## WHAT TO WORK ON
Every line containing the word "TikTok" must be pulled from the records.

## Dataset entries
[Start of Attachment]

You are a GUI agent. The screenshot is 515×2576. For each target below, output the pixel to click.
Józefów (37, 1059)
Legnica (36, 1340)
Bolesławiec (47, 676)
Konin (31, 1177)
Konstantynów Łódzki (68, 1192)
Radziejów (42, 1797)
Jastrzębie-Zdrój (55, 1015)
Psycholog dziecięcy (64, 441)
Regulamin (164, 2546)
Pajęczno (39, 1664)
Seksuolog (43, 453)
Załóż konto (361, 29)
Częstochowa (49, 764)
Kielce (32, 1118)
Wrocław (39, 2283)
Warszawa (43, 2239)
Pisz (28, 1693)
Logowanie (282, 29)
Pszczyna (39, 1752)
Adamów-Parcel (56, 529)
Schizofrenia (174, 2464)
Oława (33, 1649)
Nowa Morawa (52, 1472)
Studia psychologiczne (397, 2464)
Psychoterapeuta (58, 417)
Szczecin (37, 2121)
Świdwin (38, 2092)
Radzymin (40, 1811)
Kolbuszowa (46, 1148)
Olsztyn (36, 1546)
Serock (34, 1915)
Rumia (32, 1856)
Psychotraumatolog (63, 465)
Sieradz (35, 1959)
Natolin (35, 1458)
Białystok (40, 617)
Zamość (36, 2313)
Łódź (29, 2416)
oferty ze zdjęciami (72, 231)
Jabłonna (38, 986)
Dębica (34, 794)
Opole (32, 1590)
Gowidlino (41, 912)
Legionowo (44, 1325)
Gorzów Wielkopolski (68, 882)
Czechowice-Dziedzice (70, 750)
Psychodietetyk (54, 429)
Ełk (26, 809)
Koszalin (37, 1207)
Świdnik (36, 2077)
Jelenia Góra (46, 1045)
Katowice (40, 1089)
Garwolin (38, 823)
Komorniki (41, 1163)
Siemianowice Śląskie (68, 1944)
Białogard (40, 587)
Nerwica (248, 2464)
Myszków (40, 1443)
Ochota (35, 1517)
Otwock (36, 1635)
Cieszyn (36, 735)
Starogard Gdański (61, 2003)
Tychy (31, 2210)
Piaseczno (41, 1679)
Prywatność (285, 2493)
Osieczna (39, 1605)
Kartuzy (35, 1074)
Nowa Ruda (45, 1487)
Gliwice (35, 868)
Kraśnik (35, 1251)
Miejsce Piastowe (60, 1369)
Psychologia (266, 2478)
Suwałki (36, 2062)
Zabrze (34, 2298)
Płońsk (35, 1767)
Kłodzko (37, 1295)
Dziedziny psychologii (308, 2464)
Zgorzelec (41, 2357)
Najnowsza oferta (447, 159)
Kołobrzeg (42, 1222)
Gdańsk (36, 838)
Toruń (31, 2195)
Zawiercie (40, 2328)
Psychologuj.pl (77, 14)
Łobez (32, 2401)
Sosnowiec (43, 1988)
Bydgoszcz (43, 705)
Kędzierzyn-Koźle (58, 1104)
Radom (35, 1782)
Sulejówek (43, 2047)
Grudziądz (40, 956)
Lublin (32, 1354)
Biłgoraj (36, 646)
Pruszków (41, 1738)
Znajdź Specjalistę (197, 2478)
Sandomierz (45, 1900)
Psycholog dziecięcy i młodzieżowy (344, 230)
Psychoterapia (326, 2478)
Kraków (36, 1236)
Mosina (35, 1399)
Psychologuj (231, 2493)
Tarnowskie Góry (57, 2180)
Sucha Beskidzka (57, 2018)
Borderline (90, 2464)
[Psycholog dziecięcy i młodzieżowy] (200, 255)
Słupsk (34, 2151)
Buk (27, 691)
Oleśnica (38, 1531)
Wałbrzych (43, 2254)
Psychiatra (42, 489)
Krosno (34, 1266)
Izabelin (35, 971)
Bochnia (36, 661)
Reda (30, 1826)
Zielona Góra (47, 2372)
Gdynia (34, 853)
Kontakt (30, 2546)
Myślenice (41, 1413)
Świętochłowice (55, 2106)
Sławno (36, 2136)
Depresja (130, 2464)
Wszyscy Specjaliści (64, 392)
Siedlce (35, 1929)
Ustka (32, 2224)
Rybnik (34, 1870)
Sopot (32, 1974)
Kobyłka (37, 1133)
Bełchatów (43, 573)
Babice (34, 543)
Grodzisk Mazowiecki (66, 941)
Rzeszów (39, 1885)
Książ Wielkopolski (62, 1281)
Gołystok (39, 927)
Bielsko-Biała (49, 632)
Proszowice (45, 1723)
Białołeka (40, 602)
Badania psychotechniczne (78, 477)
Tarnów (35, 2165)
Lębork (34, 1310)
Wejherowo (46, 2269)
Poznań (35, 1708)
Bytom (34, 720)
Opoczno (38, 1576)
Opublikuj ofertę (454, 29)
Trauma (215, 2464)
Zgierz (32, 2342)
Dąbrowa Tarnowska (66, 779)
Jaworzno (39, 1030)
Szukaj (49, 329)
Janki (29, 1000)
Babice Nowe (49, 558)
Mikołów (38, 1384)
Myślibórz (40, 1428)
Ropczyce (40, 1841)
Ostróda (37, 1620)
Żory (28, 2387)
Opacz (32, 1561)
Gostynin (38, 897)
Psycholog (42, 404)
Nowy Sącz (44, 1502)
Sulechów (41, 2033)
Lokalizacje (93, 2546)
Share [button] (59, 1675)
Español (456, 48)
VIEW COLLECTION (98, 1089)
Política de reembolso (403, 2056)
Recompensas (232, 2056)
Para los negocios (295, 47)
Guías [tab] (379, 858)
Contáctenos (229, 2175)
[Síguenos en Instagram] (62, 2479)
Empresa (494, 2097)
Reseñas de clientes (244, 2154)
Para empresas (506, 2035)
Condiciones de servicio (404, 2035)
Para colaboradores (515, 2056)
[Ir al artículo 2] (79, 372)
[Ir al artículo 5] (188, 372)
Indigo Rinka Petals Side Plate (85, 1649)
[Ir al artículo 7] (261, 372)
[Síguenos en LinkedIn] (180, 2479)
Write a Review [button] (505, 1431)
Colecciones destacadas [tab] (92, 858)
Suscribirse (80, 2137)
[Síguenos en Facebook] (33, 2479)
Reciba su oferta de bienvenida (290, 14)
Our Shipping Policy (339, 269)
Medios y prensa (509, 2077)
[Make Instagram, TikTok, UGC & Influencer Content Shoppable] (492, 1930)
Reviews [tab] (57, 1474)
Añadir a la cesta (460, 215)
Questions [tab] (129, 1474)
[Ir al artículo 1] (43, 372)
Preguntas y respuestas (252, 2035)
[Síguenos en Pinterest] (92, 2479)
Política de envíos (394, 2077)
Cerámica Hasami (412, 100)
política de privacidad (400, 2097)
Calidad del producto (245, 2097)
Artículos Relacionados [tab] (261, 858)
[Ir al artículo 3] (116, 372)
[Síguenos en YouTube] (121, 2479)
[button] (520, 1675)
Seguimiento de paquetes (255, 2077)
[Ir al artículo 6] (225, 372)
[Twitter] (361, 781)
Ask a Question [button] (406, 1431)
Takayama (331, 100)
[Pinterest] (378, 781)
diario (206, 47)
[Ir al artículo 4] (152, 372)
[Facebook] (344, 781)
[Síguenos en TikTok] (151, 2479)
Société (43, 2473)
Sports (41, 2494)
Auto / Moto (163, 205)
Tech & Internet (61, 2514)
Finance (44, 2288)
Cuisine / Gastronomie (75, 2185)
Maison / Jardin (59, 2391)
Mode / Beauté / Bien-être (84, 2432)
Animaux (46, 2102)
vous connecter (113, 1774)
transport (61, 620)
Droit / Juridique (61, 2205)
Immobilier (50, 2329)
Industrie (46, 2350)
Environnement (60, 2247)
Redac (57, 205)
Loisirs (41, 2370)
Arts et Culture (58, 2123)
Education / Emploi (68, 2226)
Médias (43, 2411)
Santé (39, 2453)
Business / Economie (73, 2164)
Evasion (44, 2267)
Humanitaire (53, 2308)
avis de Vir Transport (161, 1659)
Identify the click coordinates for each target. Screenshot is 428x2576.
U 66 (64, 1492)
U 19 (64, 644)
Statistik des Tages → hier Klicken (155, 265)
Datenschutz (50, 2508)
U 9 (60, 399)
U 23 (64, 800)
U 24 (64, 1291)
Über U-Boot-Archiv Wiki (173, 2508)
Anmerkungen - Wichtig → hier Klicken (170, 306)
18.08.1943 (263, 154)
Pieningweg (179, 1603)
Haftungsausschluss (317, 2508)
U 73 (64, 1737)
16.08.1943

[End of Attachment]

## EXPECTED OUTPUT
[Make Instagram, TikTok, UGC & Influencer Content Shoppable] (492, 1930)
[Síguenos en TikTok] (151, 2479)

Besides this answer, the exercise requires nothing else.